Task details: Your answer should be the entries, repeated exactly.

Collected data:
--- --- ---

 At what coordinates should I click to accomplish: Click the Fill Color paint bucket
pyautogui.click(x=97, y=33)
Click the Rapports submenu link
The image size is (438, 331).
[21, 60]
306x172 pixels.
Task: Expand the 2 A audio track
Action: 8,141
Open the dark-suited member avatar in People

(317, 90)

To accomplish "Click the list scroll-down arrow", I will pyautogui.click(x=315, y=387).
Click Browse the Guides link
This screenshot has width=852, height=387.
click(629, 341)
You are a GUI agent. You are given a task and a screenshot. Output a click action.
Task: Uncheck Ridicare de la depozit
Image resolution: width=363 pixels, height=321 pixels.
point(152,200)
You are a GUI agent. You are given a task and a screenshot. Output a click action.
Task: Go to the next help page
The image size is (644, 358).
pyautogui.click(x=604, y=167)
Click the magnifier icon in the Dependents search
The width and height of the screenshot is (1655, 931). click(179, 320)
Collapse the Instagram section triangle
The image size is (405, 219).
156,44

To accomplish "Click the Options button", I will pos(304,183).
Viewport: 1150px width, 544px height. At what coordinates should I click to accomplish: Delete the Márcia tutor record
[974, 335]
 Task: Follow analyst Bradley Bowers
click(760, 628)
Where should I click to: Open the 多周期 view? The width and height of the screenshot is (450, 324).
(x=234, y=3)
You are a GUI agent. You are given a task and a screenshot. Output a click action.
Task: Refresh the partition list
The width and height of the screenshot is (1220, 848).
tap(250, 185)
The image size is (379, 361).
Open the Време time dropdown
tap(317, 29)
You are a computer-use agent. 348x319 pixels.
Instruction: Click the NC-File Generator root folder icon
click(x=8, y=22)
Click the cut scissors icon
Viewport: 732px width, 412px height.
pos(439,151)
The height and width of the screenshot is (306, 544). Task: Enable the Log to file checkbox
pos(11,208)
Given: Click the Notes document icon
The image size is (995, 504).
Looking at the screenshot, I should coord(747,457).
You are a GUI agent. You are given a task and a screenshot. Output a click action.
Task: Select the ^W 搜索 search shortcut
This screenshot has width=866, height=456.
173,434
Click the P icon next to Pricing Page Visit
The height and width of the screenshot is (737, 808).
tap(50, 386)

--- --- ---

Your solution:
 At what coordinates should I click to accomplish: Click the Fill Color paint bucket
pyautogui.click(x=97, y=33)
Click the Rapports submenu link
The image size is (438, 331).
[21, 60]
306x172 pixels.
Task: Expand the 2 A audio track
Action: 8,141
Open the dark-suited member avatar in People

(317, 90)

To accomplish "Click the list scroll-down arrow", I will pyautogui.click(x=315, y=387).
Click Browse the Guides link
This screenshot has width=852, height=387.
click(629, 341)
You are a GUI agent. You are given a task and a screenshot. Output a click action.
Task: Uncheck Ridicare de la depozit
Image resolution: width=363 pixels, height=321 pixels.
point(152,200)
You are a GUI agent. You are given a task and a screenshot. Output a click action.
Task: Go to the next help page
The image size is (644, 358).
pyautogui.click(x=604, y=167)
Click the magnifier icon in the Dependents search
The width and height of the screenshot is (1655, 931). click(179, 320)
Collapse the Instagram section triangle
The image size is (405, 219).
156,44

To accomplish "Click the Options button", I will pos(304,183).
Viewport: 1150px width, 544px height. At what coordinates should I click to accomplish: Delete the Márcia tutor record
[974, 335]
 Task: Follow analyst Bradley Bowers
click(760, 628)
Where should I click to: Open the 多周期 view? The width and height of the screenshot is (450, 324).
(x=234, y=3)
You are a GUI agent. You are given a task and a screenshot. Output a click action.
Task: Refresh the partition list
The width and height of the screenshot is (1220, 848).
tap(250, 185)
The image size is (379, 361).
Open the Време time dropdown
tap(317, 29)
You are a computer-use agent. 348x319 pixels.
Instruction: Click the NC-File Generator root folder icon
click(x=8, y=22)
Click the cut scissors icon
Viewport: 732px width, 412px height.
pos(439,151)
The height and width of the screenshot is (306, 544). Task: Enable the Log to file checkbox
pos(11,208)
Given: Click the Notes document icon
The image size is (995, 504).
Looking at the screenshot, I should coord(747,457).
You are a GUI agent. You are given a task and a screenshot. Output a click action.
Task: Select the ^W 搜索 search shortcut
This screenshot has width=866, height=456.
173,434
Click the P icon next to Pricing Page Visit
The height and width of the screenshot is (737, 808).
tap(50, 386)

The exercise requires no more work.